Why do LLMs attend to the first token?

This paper argues that attention sinks in LLMs, particularly at the first token, are a useful mechanism to prevent over-mixing of information in deep Transformers, supported by theoretical insights and empirical evidence from Gemma 7B, LLaMa 3.1 models, and pre-training experiments showing stronger sinks with larger models and longer contexts.

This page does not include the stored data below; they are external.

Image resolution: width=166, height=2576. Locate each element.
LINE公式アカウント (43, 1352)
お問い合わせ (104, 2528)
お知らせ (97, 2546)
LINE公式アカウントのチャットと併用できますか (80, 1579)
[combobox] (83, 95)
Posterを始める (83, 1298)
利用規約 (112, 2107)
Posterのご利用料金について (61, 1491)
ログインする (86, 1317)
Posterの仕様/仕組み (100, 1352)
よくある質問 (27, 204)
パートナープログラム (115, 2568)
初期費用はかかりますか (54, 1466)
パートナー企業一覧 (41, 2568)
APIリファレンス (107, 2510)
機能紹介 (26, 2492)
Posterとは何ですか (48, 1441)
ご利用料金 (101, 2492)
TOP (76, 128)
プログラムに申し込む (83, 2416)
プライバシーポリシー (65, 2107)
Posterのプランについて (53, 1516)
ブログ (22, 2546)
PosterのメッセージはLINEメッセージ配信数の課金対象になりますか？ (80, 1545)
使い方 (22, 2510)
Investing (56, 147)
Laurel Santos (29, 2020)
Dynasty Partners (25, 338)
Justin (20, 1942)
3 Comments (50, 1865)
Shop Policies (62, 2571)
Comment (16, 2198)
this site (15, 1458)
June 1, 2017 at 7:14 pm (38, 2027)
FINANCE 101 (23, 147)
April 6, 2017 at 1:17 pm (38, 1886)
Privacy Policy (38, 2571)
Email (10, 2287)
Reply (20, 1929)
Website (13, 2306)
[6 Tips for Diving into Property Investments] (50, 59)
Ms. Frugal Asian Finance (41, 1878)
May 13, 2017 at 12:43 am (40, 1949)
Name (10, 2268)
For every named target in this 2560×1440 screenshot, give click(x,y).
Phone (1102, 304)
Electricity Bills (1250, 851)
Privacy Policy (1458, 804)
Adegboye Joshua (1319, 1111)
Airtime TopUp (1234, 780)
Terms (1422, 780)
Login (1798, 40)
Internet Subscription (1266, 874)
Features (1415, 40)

Large Language Model, Transformer, Representation Learning, Pre-training, Long Context

Federico Barbero, Álvaro Arroyo, Xiangming Gu, Christos Perivolaropoulos, Michael Bronstein, Petar Veličković, Razvan Pascanu

University of Oxford, National University of Singapore, Google DeepMind

Generated by grok-3

Background Problem

Large Language Models (LLMs) exhibit a phenomenon known as ‘attention sinks,’ where a significant portion of attention is allocated to seemingly unimportant tokens, often the first token (e.g., ⟨bos⟩). This behavior, observed across frontier models, has been linked to issues like quantization difficulties, security vulnerabilities, and streaming attention challenges. While prior works have focused on mitigating attention sinks, this paper investigates why they are useful, hypothesizing that they serve as a mechanism to prevent ‘over-mixing’ of information in deep Transformer architectures, a problem related to rank collapse, representational collapse, and over-squashing, especially as model depth and context length increase.

Method

The core idea is that attention sinks, particularly at the first token, help control over-mixing in Transformers by reducing the sensitivity of token representations to perturbations, thus preventing representational collapse. The authors approach this theoretically by connecting attention sinks to existing concepts like rank collapse and over-squashing, deriving mathematical bounds (e.g., Jacobian norms for perturbation sensitivity) to show how sinks limit information mixing across tokens. They also propose that sinks act as ‘approximate no-ops’ in attention heads, allowing minimal updates to token embeddings by default. Empirically, they analyze attention patterns in pre-trained models like Gemma 7B and LLaMa 3.1, and conduct pre-training experiments on smaller 120M parameter models to study the impact of context length and data packing strategies on sink formation.

Experiment

The experiments are multifaceted: (1) Perturbation analysis on Gemma 7B shows that the presence of the ⟨bos⟩ token reduces the spread of perturbations across token representations, supporting the over-mixing hypothesis, though limited to specific token changes (e.g., ‘greatest’ to ‘best’). (2) Analysis of the LLaMa 3.1 family (8B to 405B) reveals stronger attention sinks in larger models (e.g., 78.29% sink metric for 405B vs. 45.97% for 8B), aligning with theoretical predictions about model depth, but lacking direct evidence of causality. (3) Pre-training experiments with 120M parameter models demonstrate that longer context lengths (up to 2048 tokens) correlate with stronger sink formation, with sink metrics increasing from near 0% at short contexts to significant percentages at longer ones, though these smaller models may not fully mirror frontier LLM behavior. (4) Data packing experiments show that fixing ⟨bos⟩ at the first position during pre-training enhances sink formation (up to 90.84% sink metric), but its absence at inference drastically reduces performance (validation loss spikes to 7.78), indicating reliance on specific pre-training choices. While results generally match the expectation of sinks mitigating over-mixing, the experimental setup is not fully comprehensive—diverse input types and potential negative impacts of sinks are underexplored, and causality remains correlational rather than proven.

Further Thoughts

The concept of attention sinks as a defense against over-mixing opens up fascinating avenues for future research, particularly in how they might interact with other architectural innovations like mixture-of-depths or sparse attention mechanisms, which also aim to control information flow. Could attention sinks be explicitly engineered or tuned during training to optimize performance for specific tasks, such as long-context reasoning, where over-mixing might be particularly detrimental? Additionally, I wonder if there’s a connection to robustness in adversarial settings—since sinks reduce sensitivity to perturbations, might they inadvertently improve model resilience against adversarial attacks, or conversely, create vulnerabilities by overly focusing on irrelevant tokens? This also ties into recent works on efficient inference (e.g., KV-caching optimizations), where attention sinks have been shown to play a role; understanding their purpose could guide more efficient model designs. Lastly, the reliance on pre-training choices like ⟨bos⟩ positioning suggests a deeper interplay between data preparation and learned attention patterns, which could be explored in the context of curriculum learning or data augmentation strategies to further mitigate collapse phenomena.